### [EXTRACTED DATA]
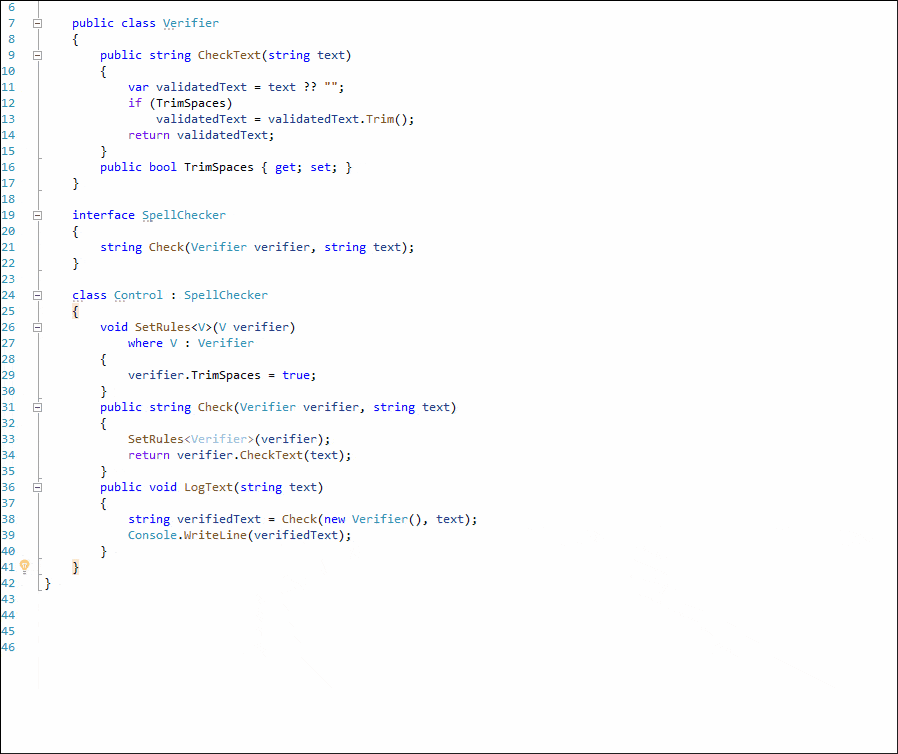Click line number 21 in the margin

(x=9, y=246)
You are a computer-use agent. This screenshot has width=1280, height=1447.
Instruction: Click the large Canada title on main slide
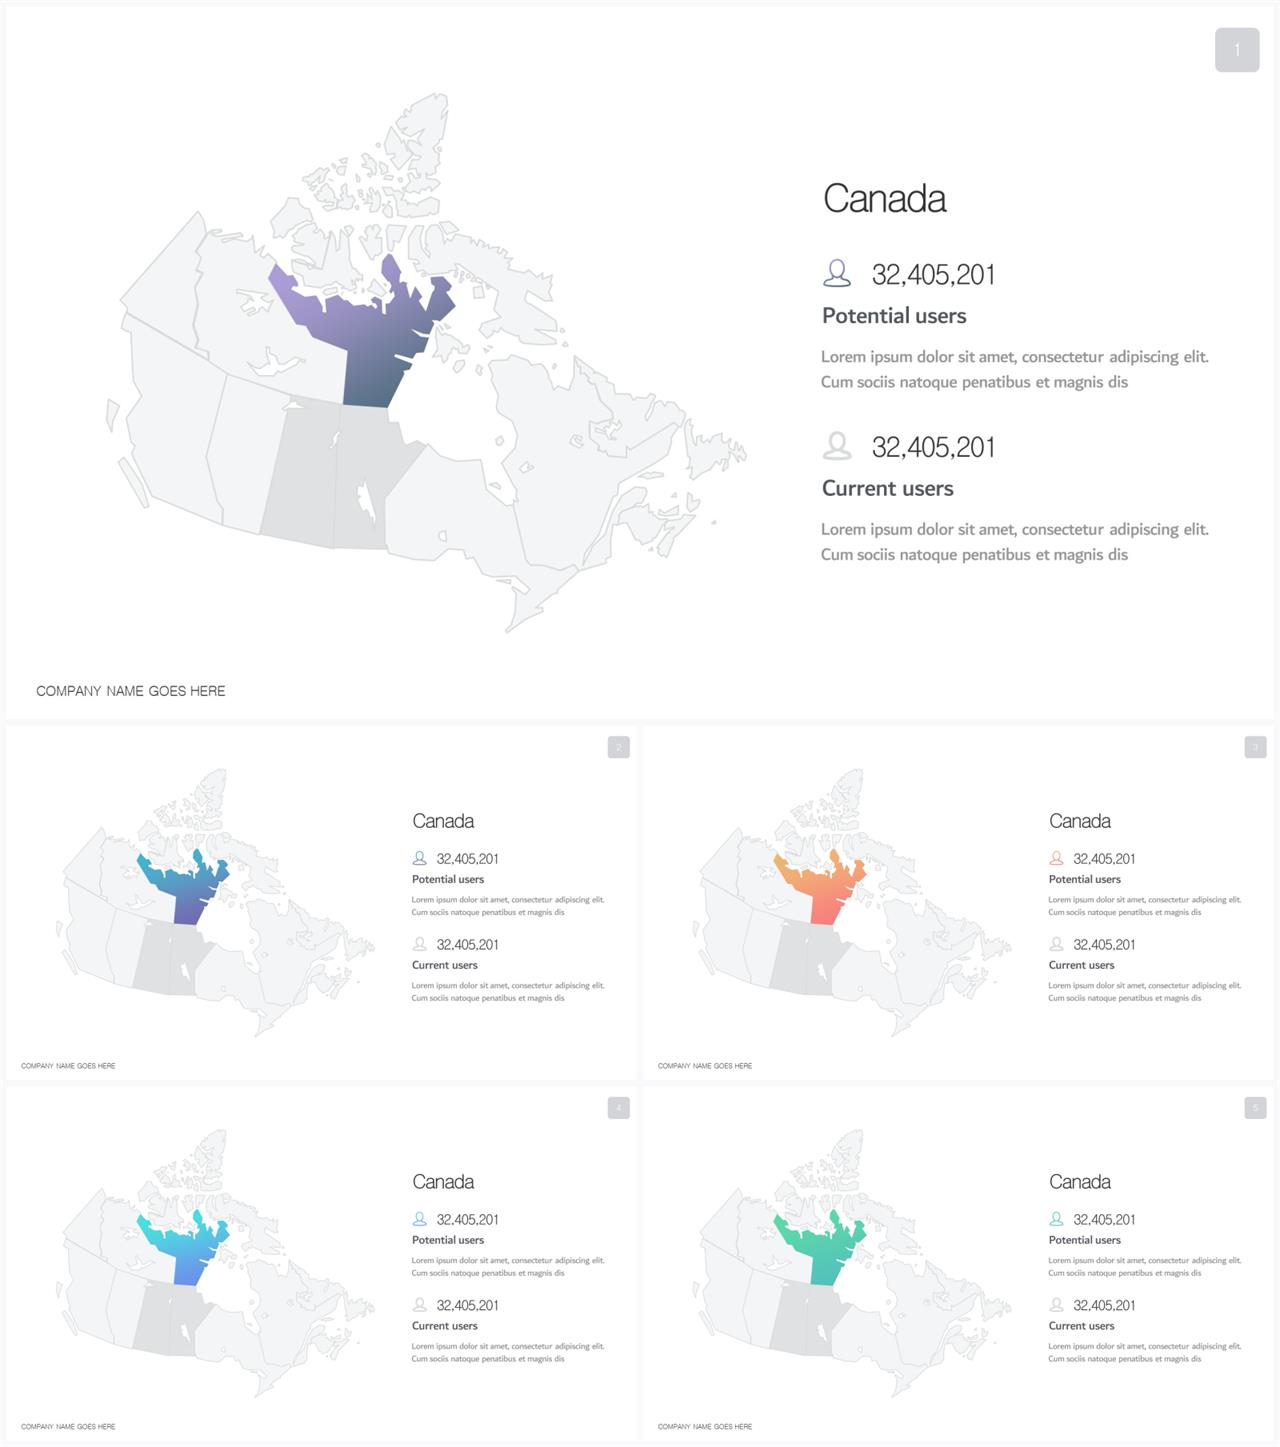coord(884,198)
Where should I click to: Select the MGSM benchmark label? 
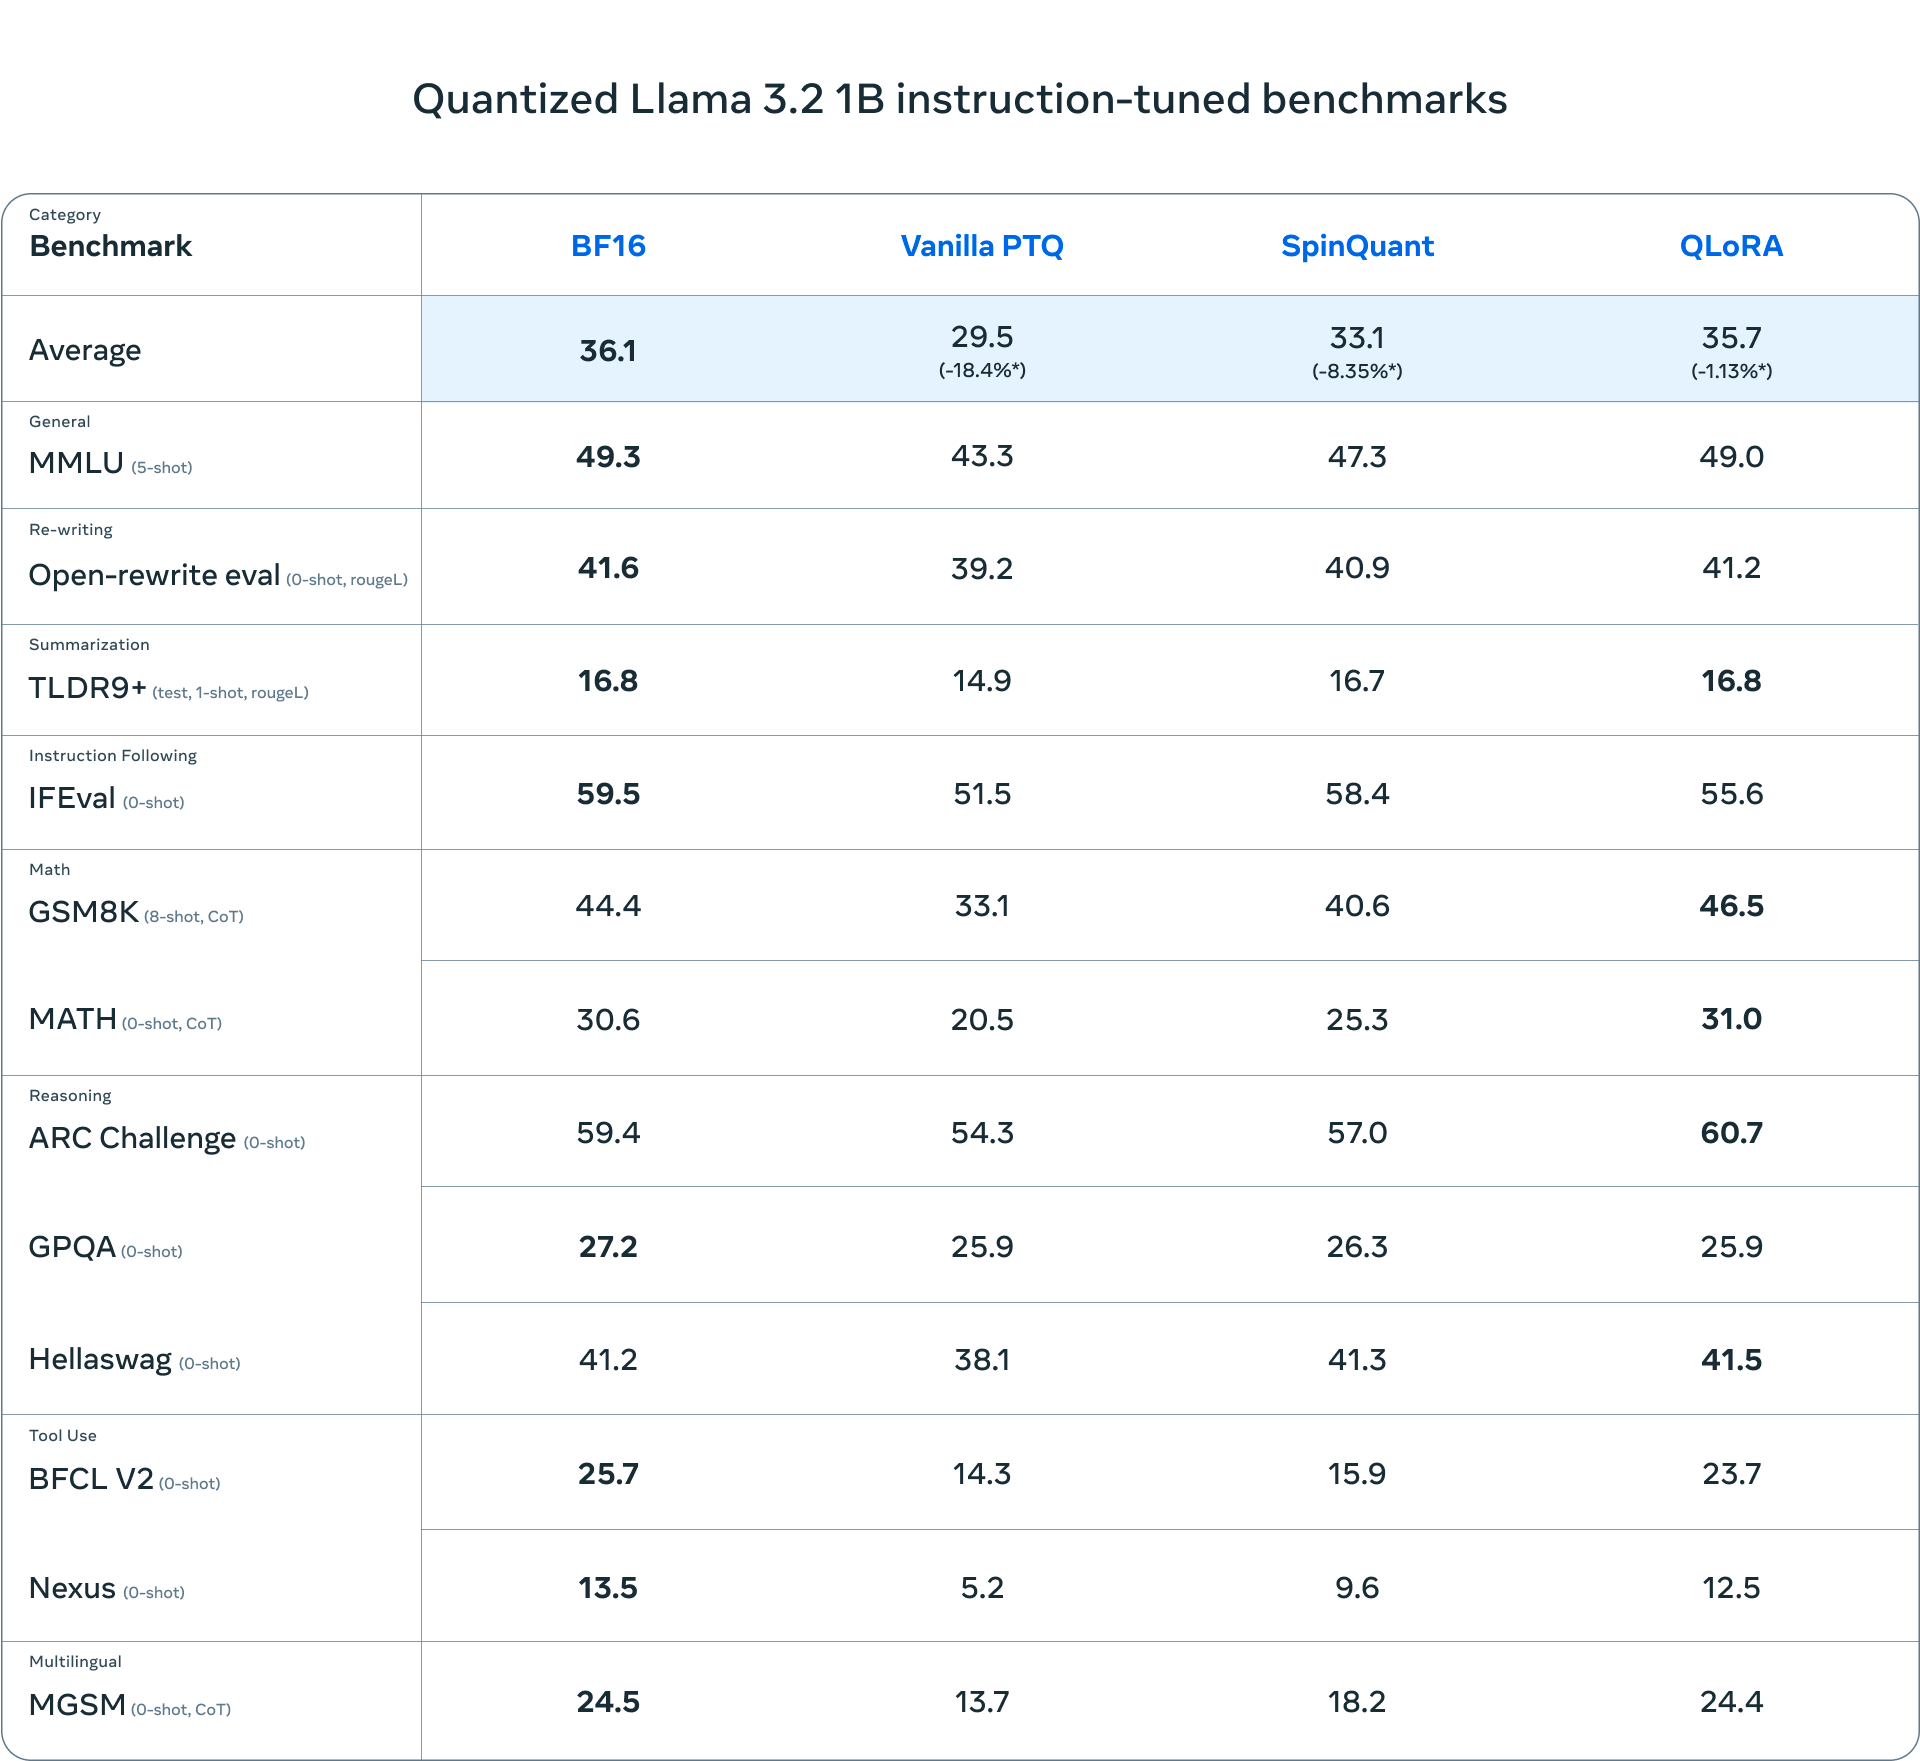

### [ACTIVITY]
Please copy exactly the lines from the one that contains "You are a computer-use" through the last line of the listing above, leaving out the pictures.

### [ANSWER]
You are a computer-use agent. This screenshot has width=1280, height=1447.
Instruction: Click the large Canada title on main slide
coord(884,198)
Where should I click to: Select the MGSM benchmark label? 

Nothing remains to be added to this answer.